Fury by ELIZABETH MILES
It’s winter break in Ascension, Maine. The snow is falling and everything looks pristine and peaceful. But not all is as it seems...
Between cozy traditions and parties with her friends, Emily loves the holidays. And this year’s even better--the guy she’s been into for months is finally noticing her. But Em knows if she starts things with him, there’s no turning back. Because his girlfriend is Em’s best friend.
On the other side of town, Chase is having problems of his own. The stress of his home life is starting to take its toll, and his social life is unraveling. But that’s nothing compared to what’s really haunting him. Chase has done something cruel...something the perfect guy he pretends to be would never do. And it’s only a matter of time before he’s exposed.
In Ascension, mistakes can be deadly. And three girls—three beautiful, mysterious girls—are here to choose who will pay.
Em and Chase have been chosen (goodreads).
This book completely threw me for a loop! For the first hundred or so pages, I didn't really care about the characters who had royally ticked off the mythological Furies. But page after page I grew my curious, and more shocked, at what was to become of our unfortunate teens.

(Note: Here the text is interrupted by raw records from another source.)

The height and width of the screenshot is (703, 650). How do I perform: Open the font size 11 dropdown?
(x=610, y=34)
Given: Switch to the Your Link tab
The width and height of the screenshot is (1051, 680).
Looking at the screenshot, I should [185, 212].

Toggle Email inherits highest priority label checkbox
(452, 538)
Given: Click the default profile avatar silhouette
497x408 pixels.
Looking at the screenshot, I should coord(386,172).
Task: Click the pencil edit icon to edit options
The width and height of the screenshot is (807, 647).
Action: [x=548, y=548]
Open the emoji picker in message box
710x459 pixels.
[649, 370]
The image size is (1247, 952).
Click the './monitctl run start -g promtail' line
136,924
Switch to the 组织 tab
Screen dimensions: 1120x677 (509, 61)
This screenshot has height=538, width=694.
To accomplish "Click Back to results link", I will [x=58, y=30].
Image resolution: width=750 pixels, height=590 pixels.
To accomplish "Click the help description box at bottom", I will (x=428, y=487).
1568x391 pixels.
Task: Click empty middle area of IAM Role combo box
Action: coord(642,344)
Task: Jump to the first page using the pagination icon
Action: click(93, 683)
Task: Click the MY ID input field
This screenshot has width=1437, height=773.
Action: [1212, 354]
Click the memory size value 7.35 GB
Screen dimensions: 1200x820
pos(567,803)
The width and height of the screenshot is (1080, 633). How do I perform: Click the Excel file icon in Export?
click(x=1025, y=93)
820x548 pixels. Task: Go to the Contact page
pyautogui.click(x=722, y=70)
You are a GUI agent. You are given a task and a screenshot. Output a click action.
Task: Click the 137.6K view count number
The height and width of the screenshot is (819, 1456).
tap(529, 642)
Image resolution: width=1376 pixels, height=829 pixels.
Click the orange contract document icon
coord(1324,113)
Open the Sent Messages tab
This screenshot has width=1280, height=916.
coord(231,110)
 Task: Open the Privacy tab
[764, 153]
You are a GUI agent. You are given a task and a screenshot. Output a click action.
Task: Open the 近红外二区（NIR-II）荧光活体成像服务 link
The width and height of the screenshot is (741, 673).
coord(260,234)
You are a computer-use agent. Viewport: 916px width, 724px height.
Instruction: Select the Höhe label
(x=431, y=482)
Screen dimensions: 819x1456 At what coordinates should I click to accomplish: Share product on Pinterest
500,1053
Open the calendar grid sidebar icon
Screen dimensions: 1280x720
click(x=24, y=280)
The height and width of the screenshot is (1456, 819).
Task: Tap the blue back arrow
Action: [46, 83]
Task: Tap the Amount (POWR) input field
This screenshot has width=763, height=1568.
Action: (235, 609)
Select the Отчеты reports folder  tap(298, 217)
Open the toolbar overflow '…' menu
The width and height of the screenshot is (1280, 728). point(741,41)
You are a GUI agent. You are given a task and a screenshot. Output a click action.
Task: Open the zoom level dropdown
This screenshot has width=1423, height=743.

In small town Ascension, one boy tries his hardest to keep up his facade of being the perfect All American Boy, while another is lusting after her best friend's boyfriend, and he is flirting back! Both Emily Winters and Chase Singer have an eventful Winter Break when three gorgeous women decide to turn their lives upside down.
While I was extremely excited to read something that dealt with Greek mythology in the modern world, I was disappointed that this novel started off so slowly. We learn that Chase is hiding something that is too terrible to remember and we see Emily and Zach, her bestie's boyfriend, flirting it up and eventually getting to second base. The book felt at a stand-still, we knew Chase had done something bad, but we didn't know much, and it was hard to feel anything for Emily after 60 or so pages of her making out with an off-limits guy. It isn't until the latter half of Part II where things get interesting. This is when the characters start to become more desperate and show their true colors.
While I did not hate Emily for being a backstabbing best friend, I didn't like her either. That isn't to say that she was a flat character, I just didn't feel anything for her either way. It was Chase Singer who I grew annoyed with. He wasn't a flat character either but I hated how important social status meant to him. He grew up in a trailer home with only his mother and the memories of an abusive father but I feel like his character wasn't fleshed out enough. So much more could have been done with him besides making him obsessed with the appearance of "perfection." My indifference or annoyance with the characters could be related to the writing style.
Miles has a very interesting writing style. I want to label it as passive, but I don't know if that's the correct term. Instead of actively writing about a phone call, she writes from a near future perspective. The phone call happened somewhere off the pages so she describes what the conversation consisted of. I would rather just read the conversation as it happened, not in the past-tense style. It made me feel more disconnected from the world.
Moving on, the plot was enjoyable. There were parts that genuinely were creepy and I loved it. The ending more than anything made up for the slow start. It was shocking, different, and definitely paved the way for a much anticipated sequel. Seeing how both the writing style and character development seemed to improve throughout the novel, I'm sure that the sequel will be a knock out!
I recommend this for readers who love over the top high school drama and Greek mythology.